Bill Williamson, ESPN Staff Writer 9y

How the Raiders can meet salary cap/cash threshold

The Oakland Raiders have a lot of reasons to spend most of their salary cap room in the next two years.

Of course, a primary reason is their rebuilding roster needs help at several spots. But, as the NFL Player’s Association pointed out this week in an email, Oakland has some to spend as part of the NFL’s collective bargaining agreement.

NFL teams, spanning the 2013-16 season, most spend at least 89 percent of the salary cap in cash. According to the NFLPA, the Raiders have spent 80.19 of the cap in cash with half of that time expired. Thus, they have to spend nearly all of their cap room in the next two years to meet the threshold. If by the end of the 2016 season Oakland doesn’t meet the cash/cap threshold, they will owe all of their players on the roster at the end of the 2016 a check to make up for the remaining balance.
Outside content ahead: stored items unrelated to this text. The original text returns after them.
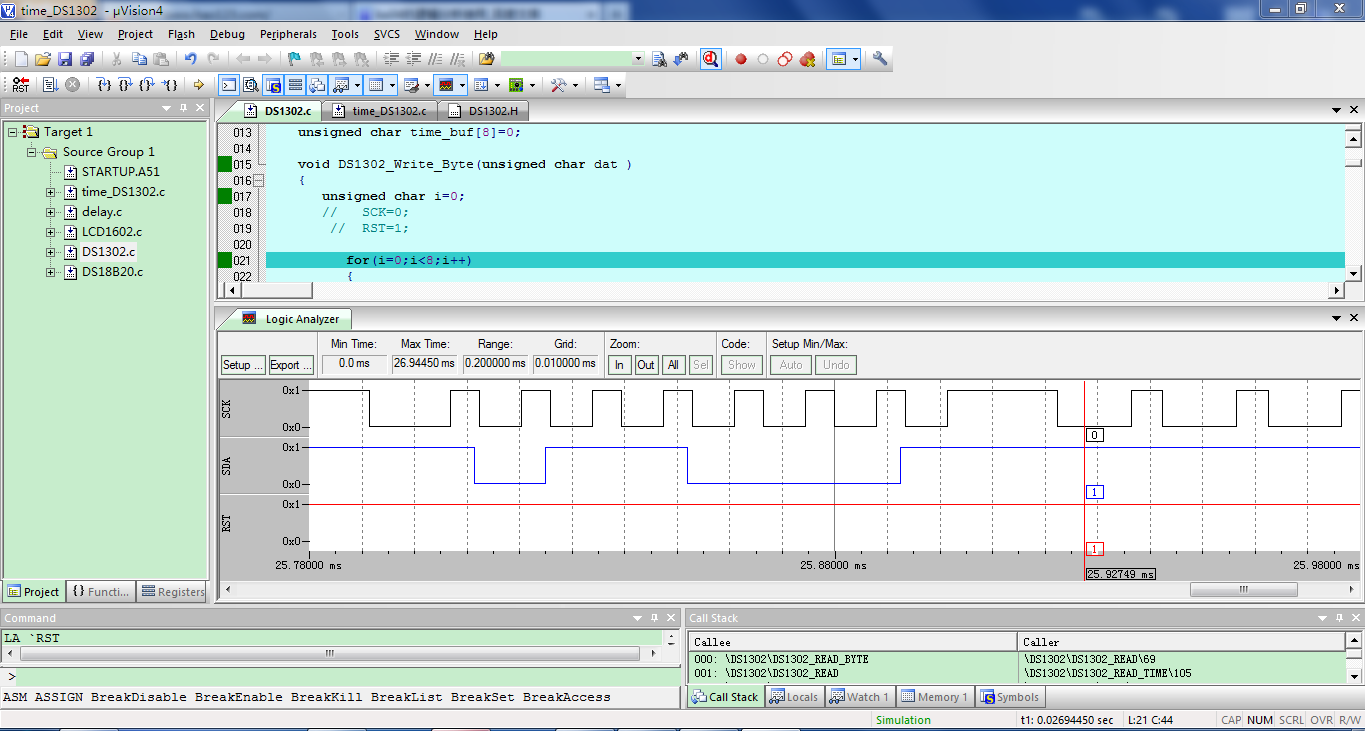Click the CPU Reset (RST) icon
The height and width of the screenshot is (731, 1365).
click(20, 85)
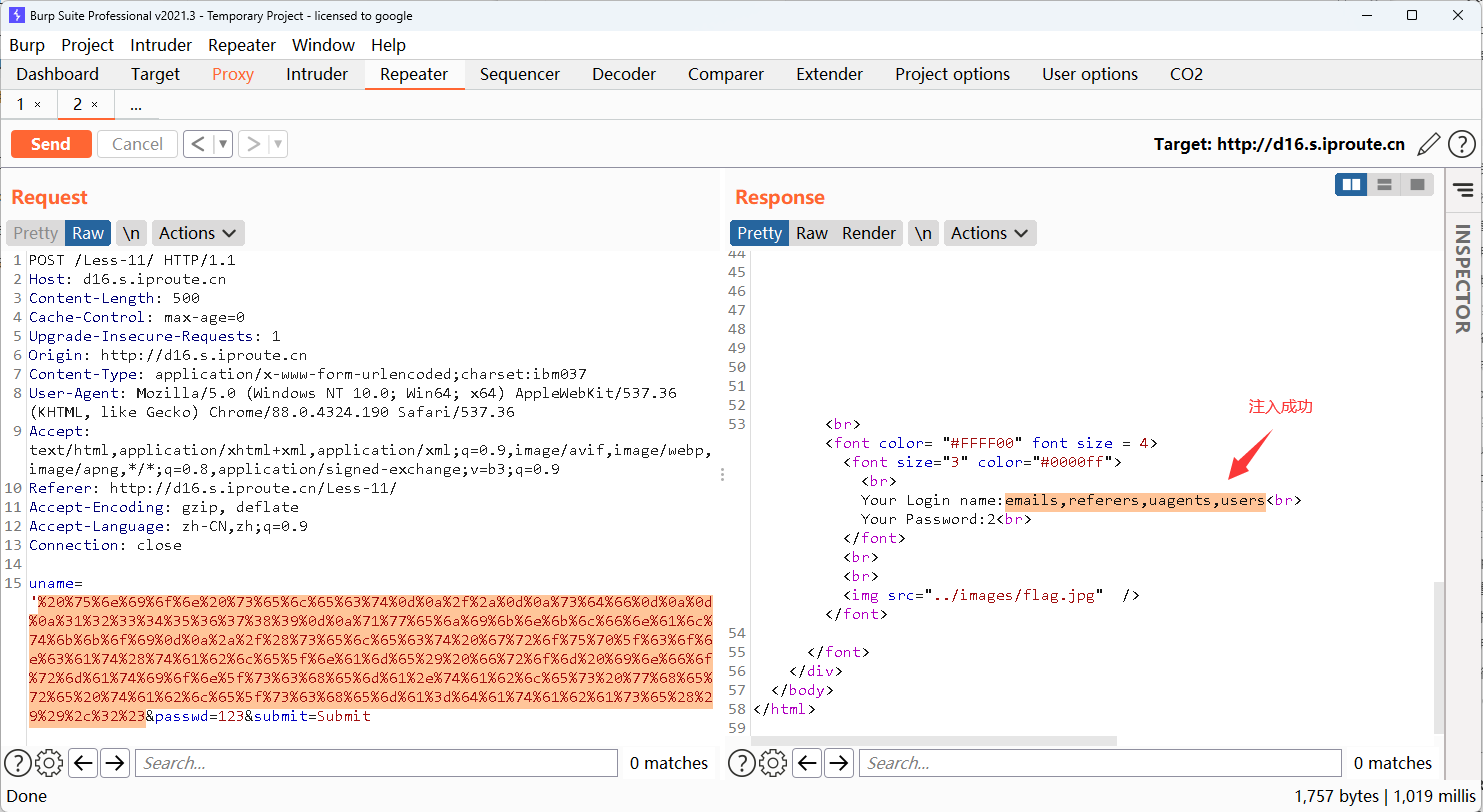The height and width of the screenshot is (812, 1483).
Task: Open request search settings gear icon
Action: [49, 763]
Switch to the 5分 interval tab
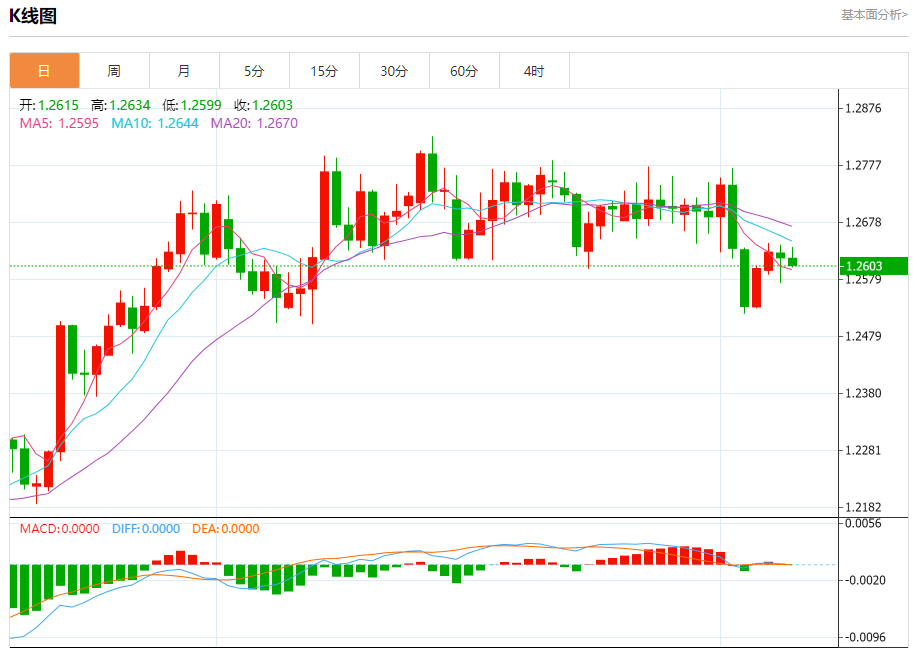 click(x=254, y=71)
Thus, it would be a waste of cap room. The rule was implemented to force teams to use their cash and cap instead of sitting on it.

Oakland, which used a large chunk of the cap last year on aging, unproductive players, could have upwards of $60 million in salary-cap room. Most teams do spend most of their cap each year. For the next two seasons, Oakland needs to be one of those teams.

One bummer for the Raiders is they can’t use any of their cap room in the next two years on potential young stars in quarterback Derek Carr and linebacker Khalil Mack. By rule, players can’t get new contracts in their first three seasons in the league.